■ Stored dataset items
________
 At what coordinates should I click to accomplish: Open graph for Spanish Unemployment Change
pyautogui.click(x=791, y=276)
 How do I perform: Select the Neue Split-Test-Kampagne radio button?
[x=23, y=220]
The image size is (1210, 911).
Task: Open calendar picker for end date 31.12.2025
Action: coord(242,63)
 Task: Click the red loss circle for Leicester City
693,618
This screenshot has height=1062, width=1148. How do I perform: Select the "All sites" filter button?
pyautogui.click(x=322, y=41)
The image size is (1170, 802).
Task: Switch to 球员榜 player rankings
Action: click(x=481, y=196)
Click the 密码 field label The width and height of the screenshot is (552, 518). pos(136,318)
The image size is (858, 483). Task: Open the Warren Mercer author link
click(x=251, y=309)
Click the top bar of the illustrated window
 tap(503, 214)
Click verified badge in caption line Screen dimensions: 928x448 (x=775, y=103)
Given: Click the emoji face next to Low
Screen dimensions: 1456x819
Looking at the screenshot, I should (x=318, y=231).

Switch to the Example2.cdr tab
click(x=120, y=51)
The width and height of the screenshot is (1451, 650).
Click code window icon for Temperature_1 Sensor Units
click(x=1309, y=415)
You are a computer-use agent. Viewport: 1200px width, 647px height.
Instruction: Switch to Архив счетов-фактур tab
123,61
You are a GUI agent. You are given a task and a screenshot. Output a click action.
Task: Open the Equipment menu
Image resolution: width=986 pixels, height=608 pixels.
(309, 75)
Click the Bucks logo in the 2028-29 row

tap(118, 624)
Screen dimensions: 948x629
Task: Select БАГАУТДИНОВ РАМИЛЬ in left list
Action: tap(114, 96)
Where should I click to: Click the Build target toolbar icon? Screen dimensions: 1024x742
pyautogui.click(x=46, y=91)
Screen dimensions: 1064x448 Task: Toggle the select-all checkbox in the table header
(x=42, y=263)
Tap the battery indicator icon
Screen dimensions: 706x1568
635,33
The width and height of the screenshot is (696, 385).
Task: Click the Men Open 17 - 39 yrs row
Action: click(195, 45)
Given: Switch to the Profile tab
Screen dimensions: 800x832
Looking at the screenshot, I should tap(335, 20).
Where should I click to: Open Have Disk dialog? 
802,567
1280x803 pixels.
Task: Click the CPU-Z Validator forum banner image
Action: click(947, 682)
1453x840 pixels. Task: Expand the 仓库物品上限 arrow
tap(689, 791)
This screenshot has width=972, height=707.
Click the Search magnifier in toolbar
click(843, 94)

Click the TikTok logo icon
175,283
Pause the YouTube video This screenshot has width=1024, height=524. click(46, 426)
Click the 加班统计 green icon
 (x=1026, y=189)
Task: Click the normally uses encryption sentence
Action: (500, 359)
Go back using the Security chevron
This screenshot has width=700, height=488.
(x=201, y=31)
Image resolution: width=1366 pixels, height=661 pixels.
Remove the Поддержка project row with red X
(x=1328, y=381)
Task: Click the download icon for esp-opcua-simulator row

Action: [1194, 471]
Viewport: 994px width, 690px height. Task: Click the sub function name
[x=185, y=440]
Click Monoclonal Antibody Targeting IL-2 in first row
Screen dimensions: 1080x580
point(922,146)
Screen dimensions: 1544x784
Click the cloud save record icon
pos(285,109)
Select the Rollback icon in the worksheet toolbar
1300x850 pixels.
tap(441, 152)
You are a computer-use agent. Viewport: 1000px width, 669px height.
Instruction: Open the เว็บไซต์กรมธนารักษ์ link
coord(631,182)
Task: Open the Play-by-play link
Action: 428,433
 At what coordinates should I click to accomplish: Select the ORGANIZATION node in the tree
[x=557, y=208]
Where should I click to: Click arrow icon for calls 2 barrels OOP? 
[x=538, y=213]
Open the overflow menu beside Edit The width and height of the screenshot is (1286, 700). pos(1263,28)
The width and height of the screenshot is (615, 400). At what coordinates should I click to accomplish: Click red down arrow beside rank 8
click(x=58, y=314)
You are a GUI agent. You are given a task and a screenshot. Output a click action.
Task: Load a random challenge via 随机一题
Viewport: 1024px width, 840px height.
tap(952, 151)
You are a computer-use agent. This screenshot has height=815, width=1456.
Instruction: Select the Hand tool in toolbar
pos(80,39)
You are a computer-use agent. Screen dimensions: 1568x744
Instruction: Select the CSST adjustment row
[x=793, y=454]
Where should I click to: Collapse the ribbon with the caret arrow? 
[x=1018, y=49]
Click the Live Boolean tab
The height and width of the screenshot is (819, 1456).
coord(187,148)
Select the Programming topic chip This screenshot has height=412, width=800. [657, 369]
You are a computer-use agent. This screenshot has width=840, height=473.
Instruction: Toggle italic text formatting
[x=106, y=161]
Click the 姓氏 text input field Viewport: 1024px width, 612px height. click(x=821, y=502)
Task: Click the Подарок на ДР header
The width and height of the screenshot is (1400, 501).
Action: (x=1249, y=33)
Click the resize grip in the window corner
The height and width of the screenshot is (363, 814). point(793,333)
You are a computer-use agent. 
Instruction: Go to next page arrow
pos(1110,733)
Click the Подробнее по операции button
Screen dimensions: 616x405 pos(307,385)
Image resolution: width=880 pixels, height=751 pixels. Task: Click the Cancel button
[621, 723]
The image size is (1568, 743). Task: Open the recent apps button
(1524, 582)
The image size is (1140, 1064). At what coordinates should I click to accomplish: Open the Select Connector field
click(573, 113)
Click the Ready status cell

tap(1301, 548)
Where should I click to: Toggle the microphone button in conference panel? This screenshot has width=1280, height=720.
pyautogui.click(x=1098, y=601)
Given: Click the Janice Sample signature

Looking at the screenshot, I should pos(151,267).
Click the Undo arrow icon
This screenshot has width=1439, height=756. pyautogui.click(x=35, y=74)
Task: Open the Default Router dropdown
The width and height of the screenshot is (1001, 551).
________
■ YOUR GOAL
Quote every line from the beginning of the entries up to and including the line that contains "Click verified badge".

■ SOLUTION TO THIS PROBLEM
 At what coordinates should I click to accomplish: Open graph for Spanish Unemployment Change
pyautogui.click(x=791, y=276)
 How do I perform: Select the Neue Split-Test-Kampagne radio button?
[x=23, y=220]
The image size is (1210, 911).
Task: Open calendar picker for end date 31.12.2025
Action: coord(242,63)
 Task: Click the red loss circle for Leicester City
693,618
This screenshot has height=1062, width=1148. How do I perform: Select the "All sites" filter button?
pyautogui.click(x=322, y=41)
The image size is (1170, 802).
Task: Switch to 球员榜 player rankings
Action: click(x=481, y=196)
Click the 密码 field label The width and height of the screenshot is (552, 518). pos(136,318)
The image size is (858, 483). Task: Open the Warren Mercer author link
click(x=251, y=309)
Click the top bar of the illustrated window
 tap(503, 214)
Click verified badge in caption line Screen dimensions: 928x448 (x=775, y=103)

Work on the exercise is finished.